◆ **YOUR INSTRUCTIONS**: Copy out the listing below line for line, keeping every character unchanged.
--- Start of SUPPLIED INFORMATION ---
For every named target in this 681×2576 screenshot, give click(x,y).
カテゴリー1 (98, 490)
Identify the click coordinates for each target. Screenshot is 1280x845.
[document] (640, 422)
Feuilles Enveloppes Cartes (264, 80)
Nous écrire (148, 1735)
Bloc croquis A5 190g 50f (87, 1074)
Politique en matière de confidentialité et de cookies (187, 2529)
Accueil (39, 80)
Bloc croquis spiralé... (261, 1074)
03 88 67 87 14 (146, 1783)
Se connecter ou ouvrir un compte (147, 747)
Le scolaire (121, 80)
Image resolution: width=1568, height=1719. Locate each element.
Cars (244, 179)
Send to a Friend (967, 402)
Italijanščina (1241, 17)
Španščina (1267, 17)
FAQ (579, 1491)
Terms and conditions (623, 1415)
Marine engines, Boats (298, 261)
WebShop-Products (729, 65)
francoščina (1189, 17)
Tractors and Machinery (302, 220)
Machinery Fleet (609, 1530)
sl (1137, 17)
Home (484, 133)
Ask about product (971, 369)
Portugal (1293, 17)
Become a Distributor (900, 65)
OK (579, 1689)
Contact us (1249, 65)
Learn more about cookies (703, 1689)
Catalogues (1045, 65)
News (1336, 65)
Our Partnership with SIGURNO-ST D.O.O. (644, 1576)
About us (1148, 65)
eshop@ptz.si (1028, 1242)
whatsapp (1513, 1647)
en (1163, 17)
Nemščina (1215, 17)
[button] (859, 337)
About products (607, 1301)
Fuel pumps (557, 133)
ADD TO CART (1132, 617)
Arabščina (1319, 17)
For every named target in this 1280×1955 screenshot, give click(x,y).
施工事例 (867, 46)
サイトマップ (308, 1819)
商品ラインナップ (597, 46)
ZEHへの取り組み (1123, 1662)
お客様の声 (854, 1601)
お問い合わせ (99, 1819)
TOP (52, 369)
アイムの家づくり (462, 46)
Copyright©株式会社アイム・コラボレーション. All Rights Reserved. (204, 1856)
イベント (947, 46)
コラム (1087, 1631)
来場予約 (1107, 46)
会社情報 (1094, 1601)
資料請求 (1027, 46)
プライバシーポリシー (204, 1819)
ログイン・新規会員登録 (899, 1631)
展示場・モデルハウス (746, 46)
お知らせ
--- End of SUPPLIED INFORMATION ---
◆ **WRITTEN RESPONSE**:
For every named target in this 681×2576 screenshot, give click(x,y).
カテゴリー1 (98, 490)
Identify the click coordinates for each target. Screenshot is 1280x845.
[document] (640, 422)
Feuilles Enveloppes Cartes (264, 80)
Nous écrire (148, 1735)
Bloc croquis A5 190g 50f (87, 1074)
Politique en matière de confidentialité et de cookies (187, 2529)
Accueil (39, 80)
Bloc croquis spiralé... (261, 1074)
03 88 67 87 14 (146, 1783)
Se connecter ou ouvrir un compte (147, 747)
Le scolaire (121, 80)
Image resolution: width=1568, height=1719. Locate each element.
Cars (244, 179)
Send to a Friend (967, 402)
Italijanščina (1241, 17)
Španščina (1267, 17)
FAQ (579, 1491)
Terms and conditions (623, 1415)
Marine engines, Boats (298, 261)
WebShop-Products (729, 65)
francoščina (1189, 17)
Tractors and Machinery (302, 220)
Machinery Fleet (609, 1530)
sl (1137, 17)
Home (484, 133)
Ask about product (971, 369)
Portugal (1293, 17)
Become a Distributor (900, 65)
OK (579, 1689)
Contact us (1249, 65)
Learn more about cookies (703, 1689)
Catalogues (1045, 65)
News (1336, 65)
Our Partnership with SIGURNO-ST D.O.O. (644, 1576)
About us (1148, 65)
eshop@ptz.si (1028, 1242)
whatsapp (1513, 1647)
en (1163, 17)
Nemščina (1215, 17)
[button] (859, 337)
About products (607, 1301)
Fuel pumps (557, 133)
ADD TO CART (1132, 617)
Arabščina (1319, 17)
For every named target in this 1280×1955 screenshot, give click(x,y).
施工事例 (867, 46)
サイトマップ (308, 1819)
商品ラインナップ (597, 46)
ZEHへの取り組み (1123, 1662)
お客様の声 (854, 1601)
お問い合わせ (99, 1819)
TOP (52, 369)
アイムの家づくり (462, 46)
Copyright©株式会社アイム・コラボレーション. All Rights Reserved. (204, 1856)
イベント (947, 46)
コラム (1087, 1631)
来場予約 (1107, 46)
会社情報 (1094, 1601)
資料請求 (1027, 46)
プライバシーポリシー (204, 1819)
ログイン・新規会員登録 (899, 1631)
展示場・モデルハウス (746, 46)
お知らせ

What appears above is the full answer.